LETI Scientists Developed a Digital Twin of a Neck for Effective Thyroid Surgery Planning

LETI Scientists Developed a Digital Twin of a Neck for Effective Thyroid Surgery Planning

The model will also allow studying the effect of surgical intervention on the biomechanics of the patient's neck.

10.10.2022 134

Traditionally, dynamic and functional anatomy, in particular the dynamic anatomy of the neck, is studied on cadaveric material. Today, however, digital transformation and the development of imaging technologies offer scientists the prospect of transitioning from tangible objects to artificial digital models that carry more information.

In terms of biomechanics, the neck is one of the most complex parts of the human body. It is extremely compact, has great mobility, and performs many vital functions. Despite considerable progress in the study of neck biomechanics using numerical models, questions remain about their accuracy.

"The goal of our research is to reproduce the biomechanics of the neck in the normal and postoperative states using the finite element method to predict the consequences of different surgeries. We have created a virtual anthropomorphic model of the human neck and are currently studying its biomechanics after different variants of thyroid gland removal," says one of the project authors, Artur Ovsepyan, a biomedical engineer at LETI.

Scientists generated a computer model from computed tomography data and magnetic resonance imaging data, which contains more than 80 anatomical structures of the neck, including the musculoskeletal system, organs, and fascia. Data segmentation was performed in collaboration with experts in medical imaging and topographic anatomy. Anthropomorphism was achieved using reverse engineering techniques.

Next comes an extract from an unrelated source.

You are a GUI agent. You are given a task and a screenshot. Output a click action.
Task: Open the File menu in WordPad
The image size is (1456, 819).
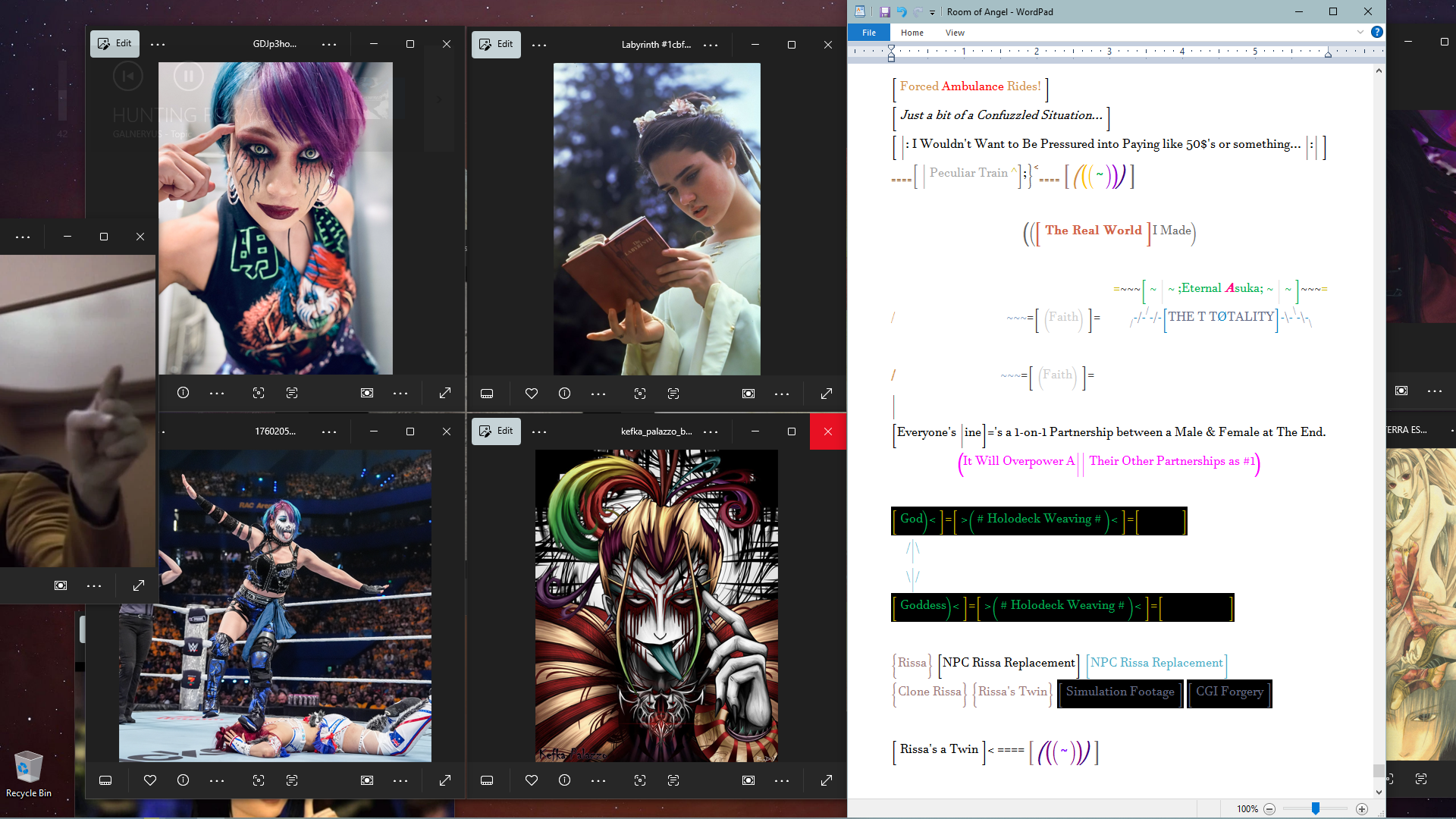869,33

The development was created using SolidWorks software, HyperMesh. Material modeling and finite element analysis were performed using Abaqus CAE software. The digital model has a visual interface for clarity and convenience. The results were published in the Annals of Anatomy journal.

"Our model showed a fairly good accuracy - 81.3% coincidence with the results obtained during surgery on cadaveric material. With its help, we can quantify the effectiveness of this or that thyroid surgery, and we can understand what the risks are for surgical defects. We can also understand the likelihood of recurrence."

Evgeny Pustozerov, Senior Researcher at the Almazov National Medical Research Centre

Scientists are now working to improve the accuracy of the model. Researchers from LETI, St. Petersburg State University, Moscow Region State University, Mechnikov Northwestern State Medical University, Sechenov University, and the Kirov Military Medical Academy took part in the scientific project.